[Word and element location records]
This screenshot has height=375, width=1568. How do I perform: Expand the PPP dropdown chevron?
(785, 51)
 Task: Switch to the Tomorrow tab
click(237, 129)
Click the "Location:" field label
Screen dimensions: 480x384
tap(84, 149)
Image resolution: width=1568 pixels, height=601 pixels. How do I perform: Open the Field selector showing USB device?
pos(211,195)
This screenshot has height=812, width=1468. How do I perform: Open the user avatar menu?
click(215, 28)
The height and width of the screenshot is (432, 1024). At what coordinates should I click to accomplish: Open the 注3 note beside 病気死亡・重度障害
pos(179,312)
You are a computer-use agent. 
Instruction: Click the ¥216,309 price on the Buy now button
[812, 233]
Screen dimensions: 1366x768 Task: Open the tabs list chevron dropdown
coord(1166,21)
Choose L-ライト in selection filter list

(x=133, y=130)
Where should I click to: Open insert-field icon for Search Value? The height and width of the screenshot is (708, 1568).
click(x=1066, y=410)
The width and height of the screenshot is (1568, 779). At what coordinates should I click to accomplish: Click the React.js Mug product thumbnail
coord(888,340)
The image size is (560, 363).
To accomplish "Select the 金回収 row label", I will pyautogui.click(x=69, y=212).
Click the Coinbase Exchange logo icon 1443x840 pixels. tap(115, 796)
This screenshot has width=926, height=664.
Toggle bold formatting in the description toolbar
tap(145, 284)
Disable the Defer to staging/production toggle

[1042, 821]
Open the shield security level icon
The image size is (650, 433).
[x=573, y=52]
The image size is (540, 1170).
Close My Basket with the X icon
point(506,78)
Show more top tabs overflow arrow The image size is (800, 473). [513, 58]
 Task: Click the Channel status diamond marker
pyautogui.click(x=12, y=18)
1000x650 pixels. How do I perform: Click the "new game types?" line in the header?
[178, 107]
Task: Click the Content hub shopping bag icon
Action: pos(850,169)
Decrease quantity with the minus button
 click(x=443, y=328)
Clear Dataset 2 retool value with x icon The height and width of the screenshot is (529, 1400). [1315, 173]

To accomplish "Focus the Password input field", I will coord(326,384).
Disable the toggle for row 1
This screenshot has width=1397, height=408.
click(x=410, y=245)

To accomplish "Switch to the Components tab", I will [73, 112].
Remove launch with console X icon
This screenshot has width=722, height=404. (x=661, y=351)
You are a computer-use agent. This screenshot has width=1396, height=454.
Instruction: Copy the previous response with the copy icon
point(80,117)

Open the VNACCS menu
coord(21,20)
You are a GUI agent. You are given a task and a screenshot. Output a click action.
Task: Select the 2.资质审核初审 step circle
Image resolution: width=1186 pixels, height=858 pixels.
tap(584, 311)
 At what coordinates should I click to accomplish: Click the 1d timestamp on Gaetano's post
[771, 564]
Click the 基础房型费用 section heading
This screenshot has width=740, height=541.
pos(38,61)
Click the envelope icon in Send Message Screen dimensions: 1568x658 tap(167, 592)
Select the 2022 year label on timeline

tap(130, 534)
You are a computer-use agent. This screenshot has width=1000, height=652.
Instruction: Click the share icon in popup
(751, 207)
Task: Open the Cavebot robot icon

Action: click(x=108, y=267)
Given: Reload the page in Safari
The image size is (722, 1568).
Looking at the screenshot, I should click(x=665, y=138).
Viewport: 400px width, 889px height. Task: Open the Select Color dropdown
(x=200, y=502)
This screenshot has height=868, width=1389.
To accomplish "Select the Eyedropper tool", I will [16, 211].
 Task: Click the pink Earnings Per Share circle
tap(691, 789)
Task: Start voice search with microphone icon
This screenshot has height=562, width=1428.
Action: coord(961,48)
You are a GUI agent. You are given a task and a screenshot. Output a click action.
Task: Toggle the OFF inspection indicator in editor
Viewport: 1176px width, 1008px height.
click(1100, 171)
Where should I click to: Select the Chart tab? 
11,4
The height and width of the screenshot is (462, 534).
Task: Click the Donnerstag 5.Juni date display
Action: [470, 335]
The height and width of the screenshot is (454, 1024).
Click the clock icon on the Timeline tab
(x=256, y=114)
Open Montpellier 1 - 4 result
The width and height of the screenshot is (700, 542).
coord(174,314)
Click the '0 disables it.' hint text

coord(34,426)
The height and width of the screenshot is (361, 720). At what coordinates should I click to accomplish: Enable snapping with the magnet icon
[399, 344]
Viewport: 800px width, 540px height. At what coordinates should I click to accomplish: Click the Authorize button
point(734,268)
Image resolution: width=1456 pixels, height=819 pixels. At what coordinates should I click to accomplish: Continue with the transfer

» Given task
Copy out each line above that contains the string "list", treating uppercase and lowercase as different.

» Right answer
Screen dimensions: 1366x768 Task: Open the tabs list chevron dropdown
Choose L-ライト in selection filter list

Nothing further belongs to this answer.